START DATASET

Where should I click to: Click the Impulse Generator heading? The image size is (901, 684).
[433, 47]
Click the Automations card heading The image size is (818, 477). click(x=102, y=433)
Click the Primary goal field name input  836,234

END DATASET
START DATASET

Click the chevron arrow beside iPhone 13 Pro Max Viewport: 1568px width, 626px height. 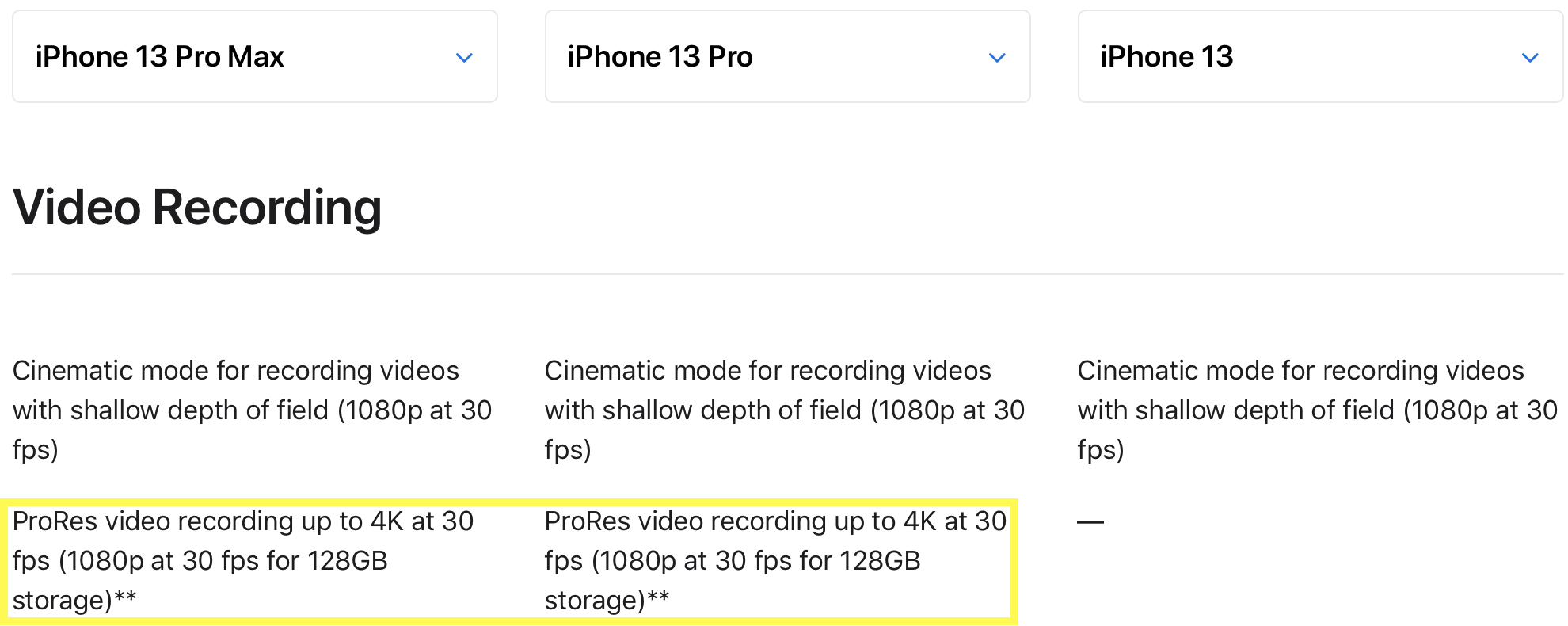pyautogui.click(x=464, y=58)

END DATASET
START DATASET

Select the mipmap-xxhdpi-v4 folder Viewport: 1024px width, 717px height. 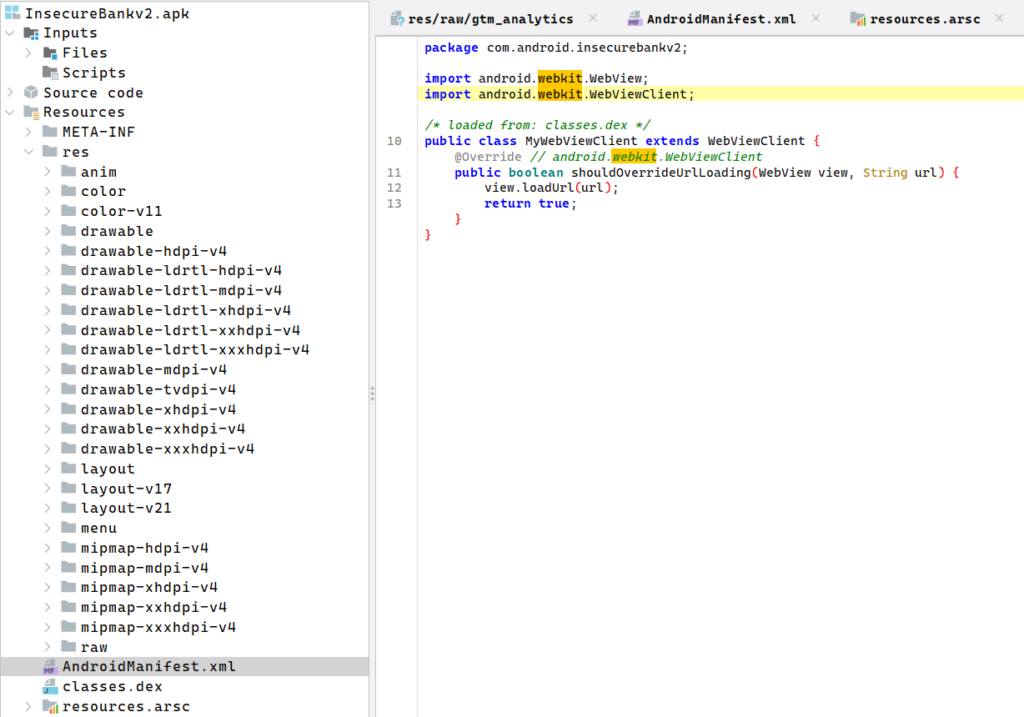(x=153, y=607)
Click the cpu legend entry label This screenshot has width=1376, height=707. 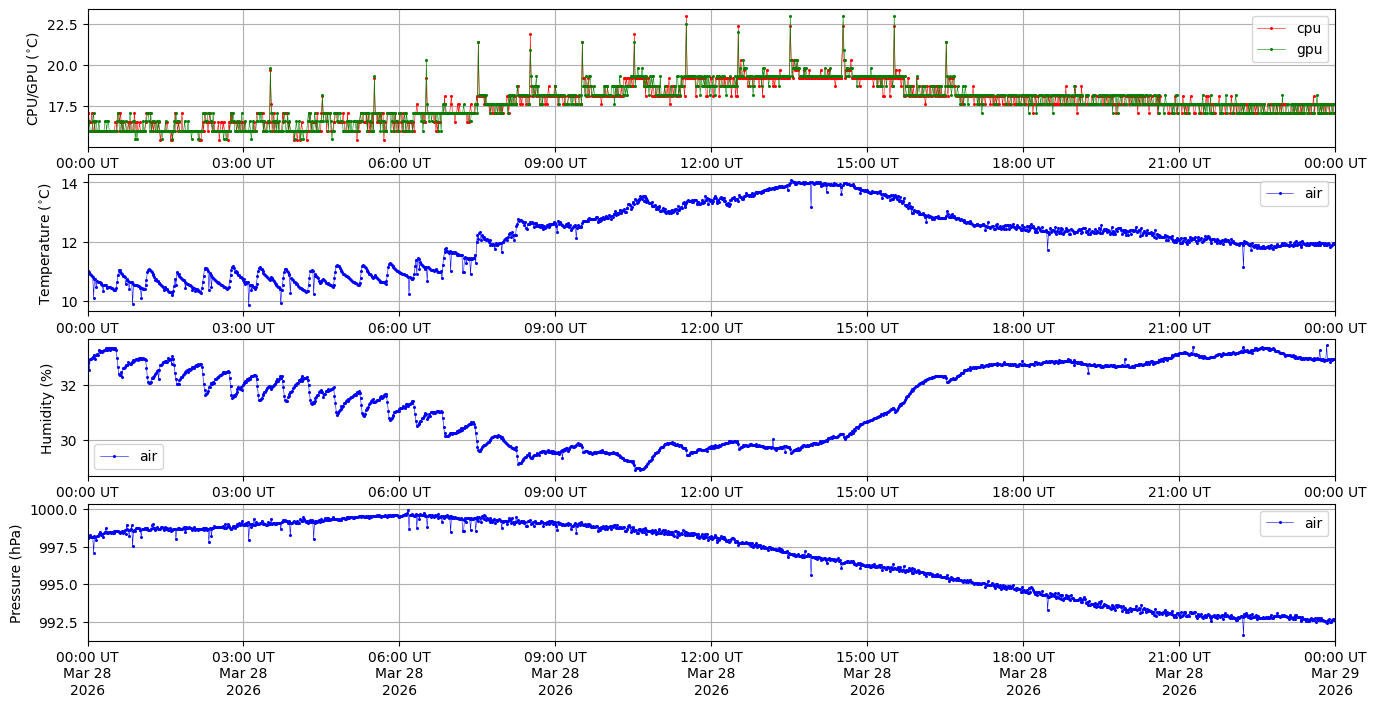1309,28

END DATASET

▶ _TO DO_: Out of the entries above, write out only the lines between the line holding "Click the Automations" and the line holding "Click the Primary", inclusive, each exactly as given.

▶ _EXPECTED ANSWER_:
Click the Automations card heading The image size is (818, 477). click(x=102, y=433)
Click the Primary goal field name input  836,234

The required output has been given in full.